NICE's health technology evaluations manual notes that judgements about the acceptability of a technology as an effective use of NHS resources will take into account the degree of certainty around the ICER. The committee will be more cautious about recommending a technology if it is less certain about the ICERs presented. Because of the uncertainty in the cost-effectiveness estimates, the committee was prepared to accept an ICER of around £20,000 per QALY gained as a cost-effective use of NHS resources.

Other factors



The committee noted that the risk of multiple myeloma is higher in men than in women, in older people, and in people of African and Caribbean ethnic backgrounds. The committee considered that its recommendation applied equally, regardless of sex, age or ethnic background. It concluded that these differences in prevalence did not itself represent an equality issue in this evaluation.



The committee considered whether selinexor plus dexamethasone was innovative. The clinical experts considered that selinexor provided an alternative option with a novel mechanism of action. The committee considered that people with penta-refractory multiple myeloma would value an alternative oral treatment with a different mechanism of action. It concluded that there were benefits of selinexor at the fifth and later lines of treatment which were uncaptured in the economic modelling. It accounted for this by accepting an ICER that it considered optimistic as the preferred ICER.
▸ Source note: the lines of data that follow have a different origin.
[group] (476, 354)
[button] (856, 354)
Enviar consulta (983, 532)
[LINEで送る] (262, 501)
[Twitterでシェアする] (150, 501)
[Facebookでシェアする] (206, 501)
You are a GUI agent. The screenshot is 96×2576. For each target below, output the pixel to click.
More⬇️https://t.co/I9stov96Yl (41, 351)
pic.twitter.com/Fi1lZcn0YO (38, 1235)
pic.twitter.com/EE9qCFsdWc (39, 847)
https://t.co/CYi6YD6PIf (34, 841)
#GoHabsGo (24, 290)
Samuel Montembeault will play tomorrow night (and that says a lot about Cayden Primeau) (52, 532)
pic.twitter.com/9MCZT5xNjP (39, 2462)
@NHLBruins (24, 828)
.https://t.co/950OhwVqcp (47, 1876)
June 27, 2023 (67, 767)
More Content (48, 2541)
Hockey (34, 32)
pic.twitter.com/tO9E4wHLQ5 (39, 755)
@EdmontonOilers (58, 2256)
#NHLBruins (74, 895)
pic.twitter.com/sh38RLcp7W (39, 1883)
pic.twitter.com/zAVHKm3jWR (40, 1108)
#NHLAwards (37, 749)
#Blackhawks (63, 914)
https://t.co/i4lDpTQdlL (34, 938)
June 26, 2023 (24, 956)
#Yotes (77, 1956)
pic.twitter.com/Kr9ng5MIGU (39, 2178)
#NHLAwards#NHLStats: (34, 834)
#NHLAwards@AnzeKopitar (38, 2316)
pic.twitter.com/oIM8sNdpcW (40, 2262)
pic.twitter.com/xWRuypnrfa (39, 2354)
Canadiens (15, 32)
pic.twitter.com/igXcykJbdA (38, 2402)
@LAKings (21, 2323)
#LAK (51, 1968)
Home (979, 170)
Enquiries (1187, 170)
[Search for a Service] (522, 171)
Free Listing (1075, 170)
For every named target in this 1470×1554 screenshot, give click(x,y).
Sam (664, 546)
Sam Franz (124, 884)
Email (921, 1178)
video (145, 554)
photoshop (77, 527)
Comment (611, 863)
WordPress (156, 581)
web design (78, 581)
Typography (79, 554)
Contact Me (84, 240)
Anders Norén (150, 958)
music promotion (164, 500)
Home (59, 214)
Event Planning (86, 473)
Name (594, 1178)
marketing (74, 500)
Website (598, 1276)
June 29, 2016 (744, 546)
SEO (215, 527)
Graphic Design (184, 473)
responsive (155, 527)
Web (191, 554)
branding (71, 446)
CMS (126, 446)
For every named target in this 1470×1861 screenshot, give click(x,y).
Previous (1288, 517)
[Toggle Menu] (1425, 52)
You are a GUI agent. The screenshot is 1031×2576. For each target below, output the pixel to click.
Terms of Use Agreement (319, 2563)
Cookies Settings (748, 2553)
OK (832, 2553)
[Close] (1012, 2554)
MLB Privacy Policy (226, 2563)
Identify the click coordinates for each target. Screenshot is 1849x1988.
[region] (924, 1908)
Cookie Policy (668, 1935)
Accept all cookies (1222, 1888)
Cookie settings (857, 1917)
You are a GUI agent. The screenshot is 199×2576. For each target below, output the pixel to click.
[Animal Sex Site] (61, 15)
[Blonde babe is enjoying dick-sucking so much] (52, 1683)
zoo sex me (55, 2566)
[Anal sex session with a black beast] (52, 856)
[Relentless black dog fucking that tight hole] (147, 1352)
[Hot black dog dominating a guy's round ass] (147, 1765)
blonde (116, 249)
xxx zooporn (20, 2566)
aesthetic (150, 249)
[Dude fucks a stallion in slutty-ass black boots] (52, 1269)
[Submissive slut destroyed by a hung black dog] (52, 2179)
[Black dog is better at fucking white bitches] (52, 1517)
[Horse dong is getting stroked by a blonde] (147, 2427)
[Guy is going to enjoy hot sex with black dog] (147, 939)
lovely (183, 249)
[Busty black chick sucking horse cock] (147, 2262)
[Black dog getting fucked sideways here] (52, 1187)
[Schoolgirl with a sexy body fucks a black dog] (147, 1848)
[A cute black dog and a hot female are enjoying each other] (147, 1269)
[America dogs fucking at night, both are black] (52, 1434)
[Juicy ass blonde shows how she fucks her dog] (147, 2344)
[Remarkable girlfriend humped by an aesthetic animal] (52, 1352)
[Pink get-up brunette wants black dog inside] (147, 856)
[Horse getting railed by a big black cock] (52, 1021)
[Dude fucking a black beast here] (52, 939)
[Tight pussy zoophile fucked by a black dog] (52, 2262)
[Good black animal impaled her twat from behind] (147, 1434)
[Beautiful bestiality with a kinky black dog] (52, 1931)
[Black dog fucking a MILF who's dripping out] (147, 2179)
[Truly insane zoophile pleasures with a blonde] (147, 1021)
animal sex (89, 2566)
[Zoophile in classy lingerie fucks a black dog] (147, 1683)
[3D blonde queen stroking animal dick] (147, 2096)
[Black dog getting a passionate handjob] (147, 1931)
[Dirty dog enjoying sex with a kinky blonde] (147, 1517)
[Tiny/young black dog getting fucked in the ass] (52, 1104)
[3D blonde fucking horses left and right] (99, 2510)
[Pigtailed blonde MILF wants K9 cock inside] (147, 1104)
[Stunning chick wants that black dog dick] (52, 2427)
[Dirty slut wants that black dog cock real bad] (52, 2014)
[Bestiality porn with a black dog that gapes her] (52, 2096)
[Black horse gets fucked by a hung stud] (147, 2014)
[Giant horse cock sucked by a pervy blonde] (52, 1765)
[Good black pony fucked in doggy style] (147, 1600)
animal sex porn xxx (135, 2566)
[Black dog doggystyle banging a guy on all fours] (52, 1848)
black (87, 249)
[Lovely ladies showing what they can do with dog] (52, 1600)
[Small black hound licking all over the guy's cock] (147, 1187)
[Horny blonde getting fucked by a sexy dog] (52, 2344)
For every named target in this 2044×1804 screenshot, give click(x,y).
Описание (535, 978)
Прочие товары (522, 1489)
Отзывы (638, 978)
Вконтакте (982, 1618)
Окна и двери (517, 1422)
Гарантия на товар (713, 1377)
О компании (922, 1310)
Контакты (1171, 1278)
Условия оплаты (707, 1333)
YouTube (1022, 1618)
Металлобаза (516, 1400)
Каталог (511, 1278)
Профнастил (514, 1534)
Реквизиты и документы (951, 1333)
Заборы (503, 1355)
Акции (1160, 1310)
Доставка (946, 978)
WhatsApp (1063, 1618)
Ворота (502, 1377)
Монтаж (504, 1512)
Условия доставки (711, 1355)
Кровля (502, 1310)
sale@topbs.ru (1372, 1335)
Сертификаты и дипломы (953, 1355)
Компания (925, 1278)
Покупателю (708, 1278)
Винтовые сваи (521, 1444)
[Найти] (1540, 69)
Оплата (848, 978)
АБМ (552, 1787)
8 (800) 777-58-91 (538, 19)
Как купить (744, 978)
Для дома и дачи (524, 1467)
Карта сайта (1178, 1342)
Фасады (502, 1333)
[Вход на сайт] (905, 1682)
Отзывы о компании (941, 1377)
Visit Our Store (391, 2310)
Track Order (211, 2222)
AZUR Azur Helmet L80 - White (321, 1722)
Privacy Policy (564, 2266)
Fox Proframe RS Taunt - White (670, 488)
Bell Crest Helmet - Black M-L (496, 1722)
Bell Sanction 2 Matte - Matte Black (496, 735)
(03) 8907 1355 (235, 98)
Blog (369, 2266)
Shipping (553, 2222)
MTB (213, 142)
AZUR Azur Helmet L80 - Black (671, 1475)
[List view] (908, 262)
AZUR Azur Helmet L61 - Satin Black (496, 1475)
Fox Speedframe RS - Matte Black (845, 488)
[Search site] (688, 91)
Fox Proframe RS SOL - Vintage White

The committee concluded that, using its preferred assumptions and with the 1.7 severity weighting applied, the ICER for selinexor plus dexamethasone was above the threshold normally considered to be a cost-effective use of NHS resources. But the company agreed a commercial arrangement that decreased the ICER to below this threshold. So, the committee recommended selinexor plus dexamethasone as a treatment option for people with multiple myeloma who have had 4 or more treatments.